Exercise instructions: Please say how many lines in the records below contain the word "button". Give only the number.

Collection entries
● ● ●

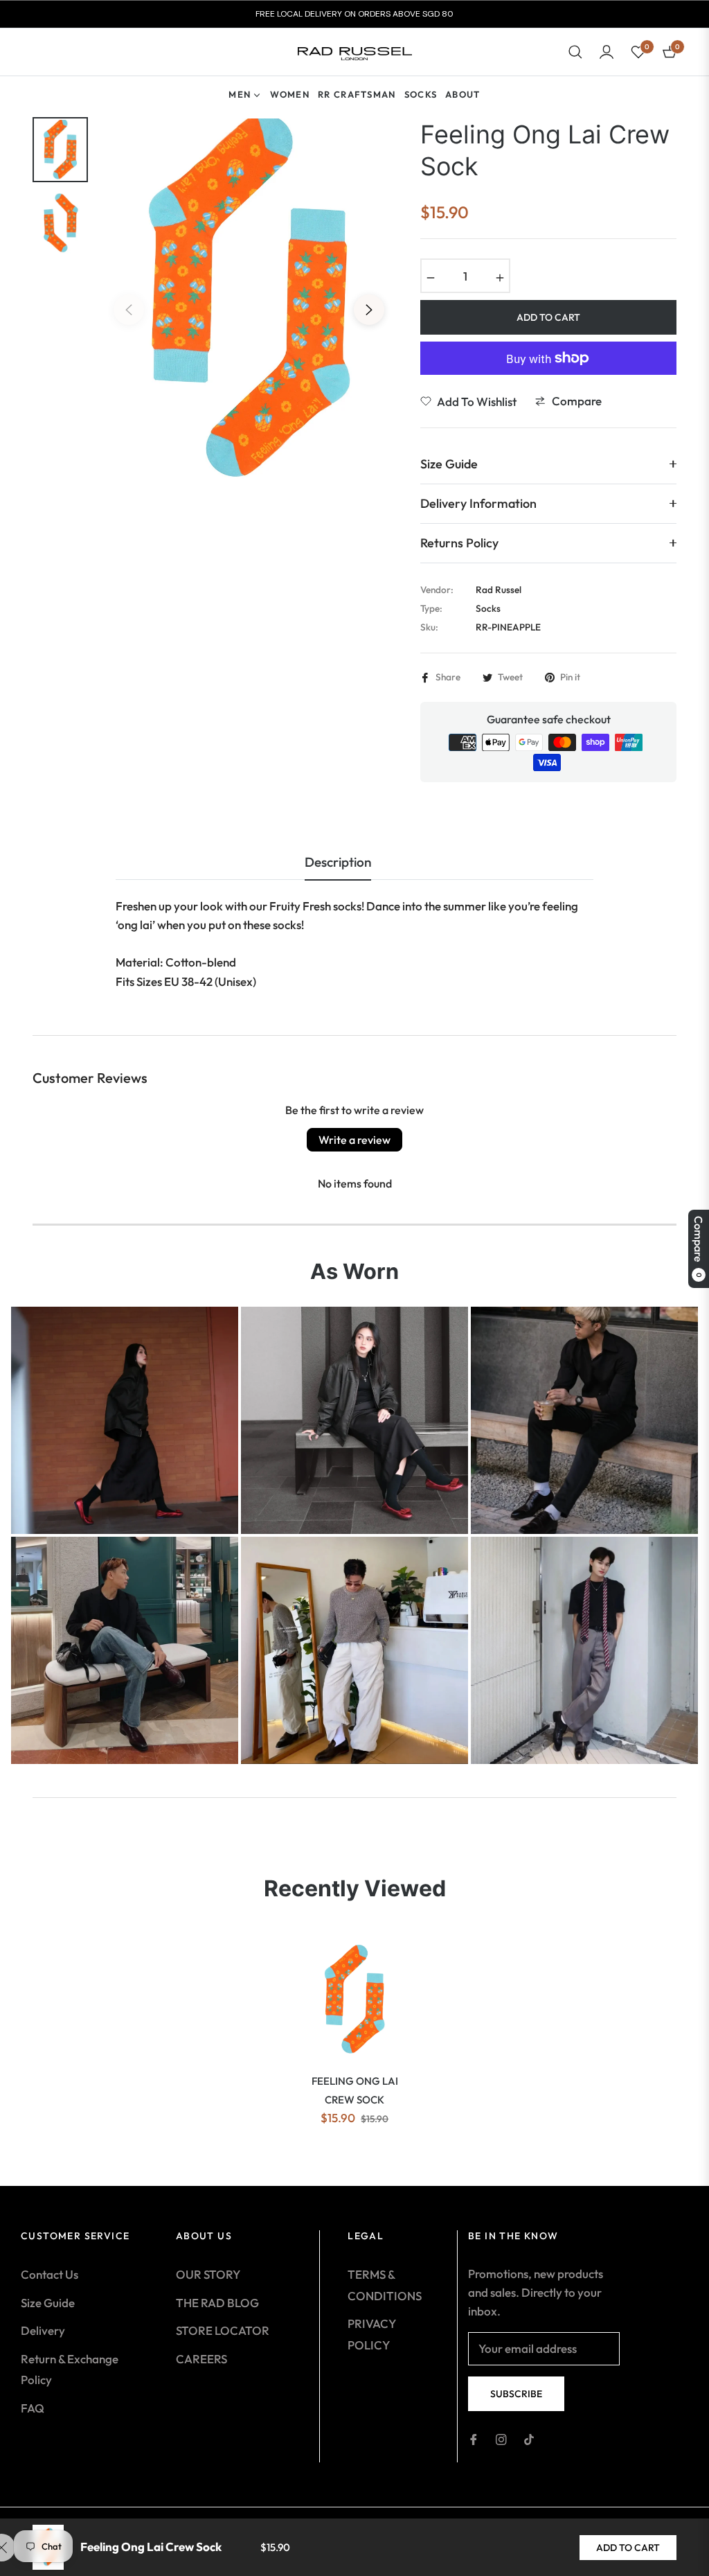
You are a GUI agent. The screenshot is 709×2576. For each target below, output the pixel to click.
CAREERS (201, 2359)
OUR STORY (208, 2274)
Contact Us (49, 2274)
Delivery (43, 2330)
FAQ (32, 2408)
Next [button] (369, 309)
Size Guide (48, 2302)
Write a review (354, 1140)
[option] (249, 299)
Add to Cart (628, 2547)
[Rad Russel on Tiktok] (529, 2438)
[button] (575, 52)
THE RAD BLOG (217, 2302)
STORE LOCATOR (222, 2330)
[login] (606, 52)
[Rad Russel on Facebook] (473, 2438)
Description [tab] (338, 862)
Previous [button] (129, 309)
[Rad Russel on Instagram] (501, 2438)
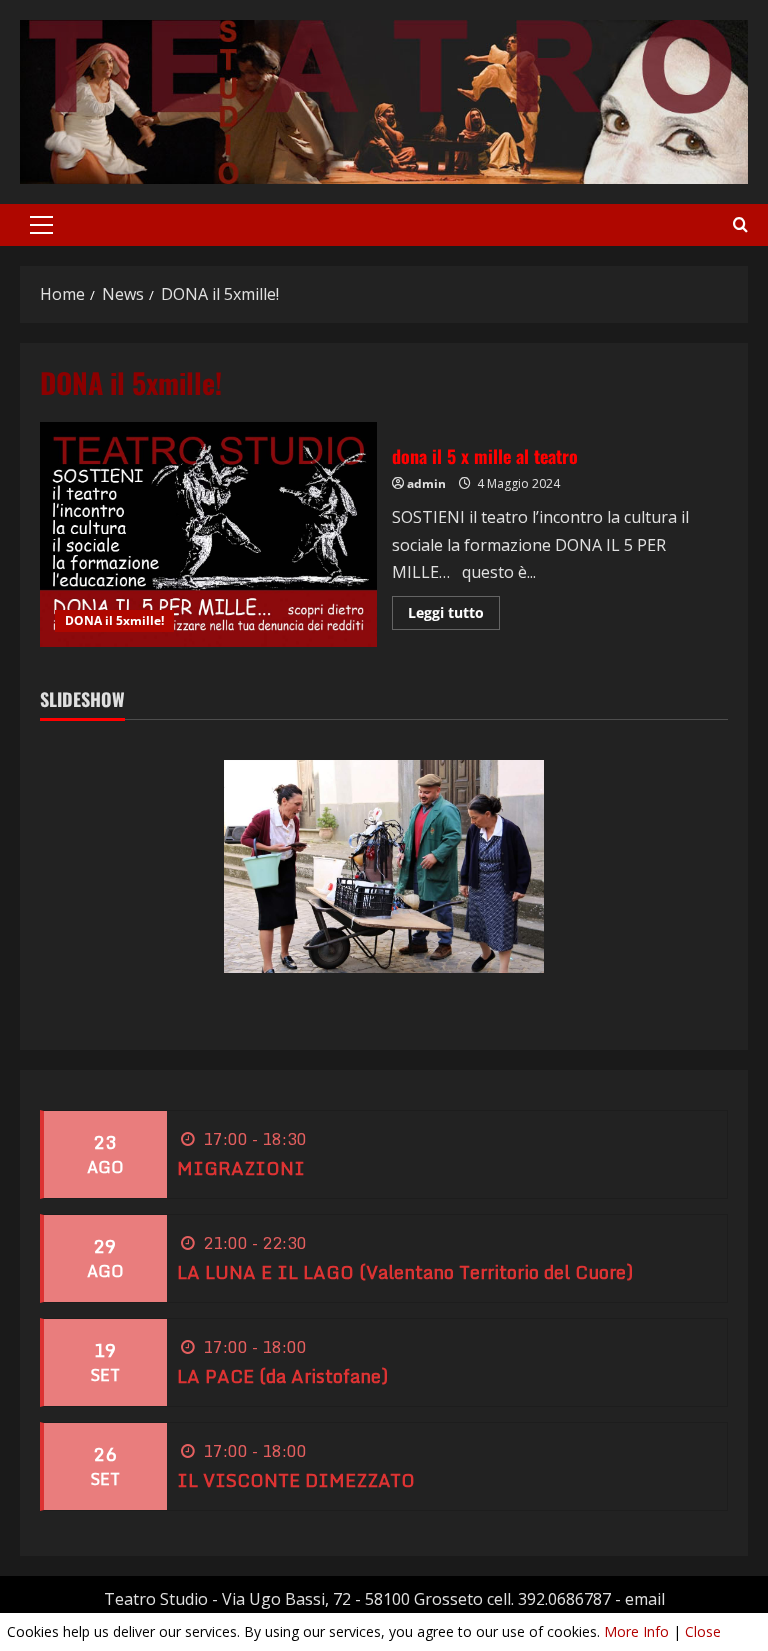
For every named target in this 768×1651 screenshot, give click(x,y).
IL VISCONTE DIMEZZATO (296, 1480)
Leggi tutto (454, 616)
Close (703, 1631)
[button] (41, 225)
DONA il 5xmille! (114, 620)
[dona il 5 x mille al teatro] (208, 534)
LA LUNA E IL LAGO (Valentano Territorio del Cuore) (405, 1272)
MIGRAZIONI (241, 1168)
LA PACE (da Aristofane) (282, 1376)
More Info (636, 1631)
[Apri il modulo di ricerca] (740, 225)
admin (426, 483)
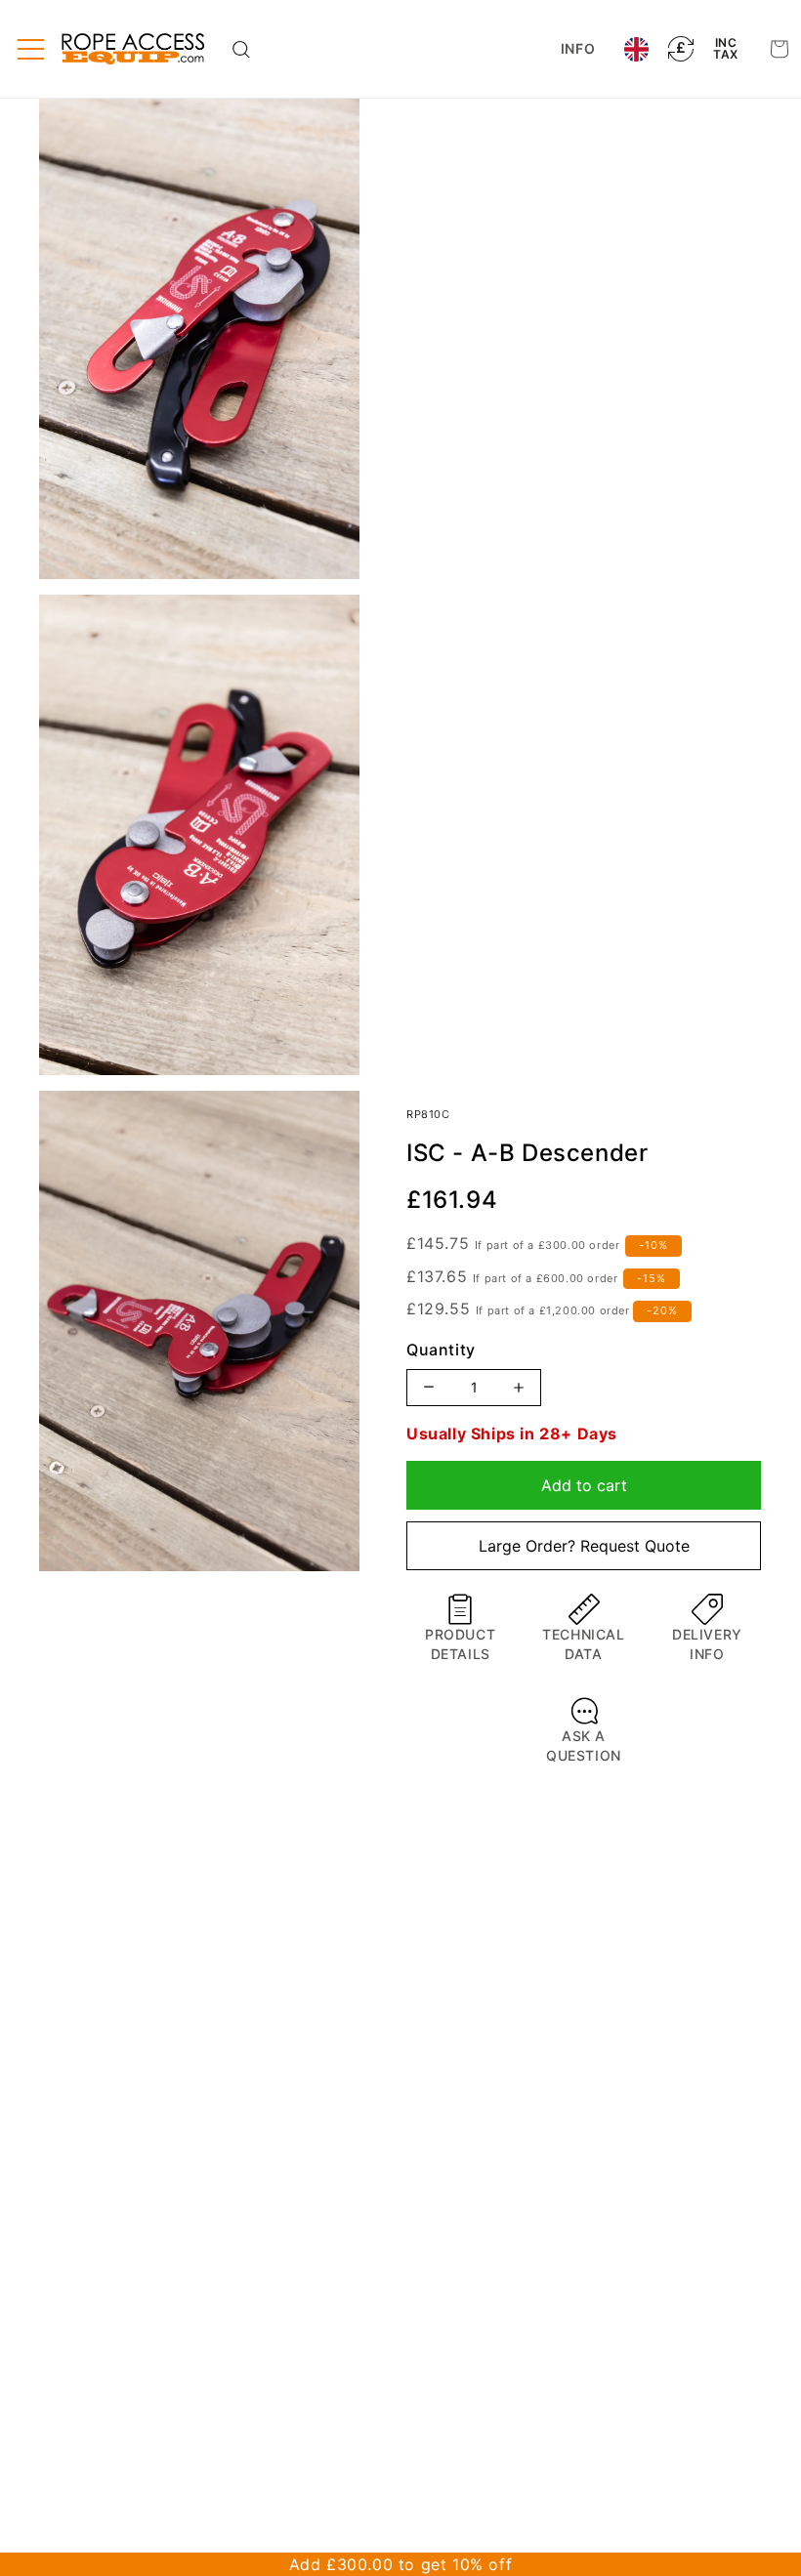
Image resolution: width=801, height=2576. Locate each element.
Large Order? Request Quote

● ● ●

Answer box: 4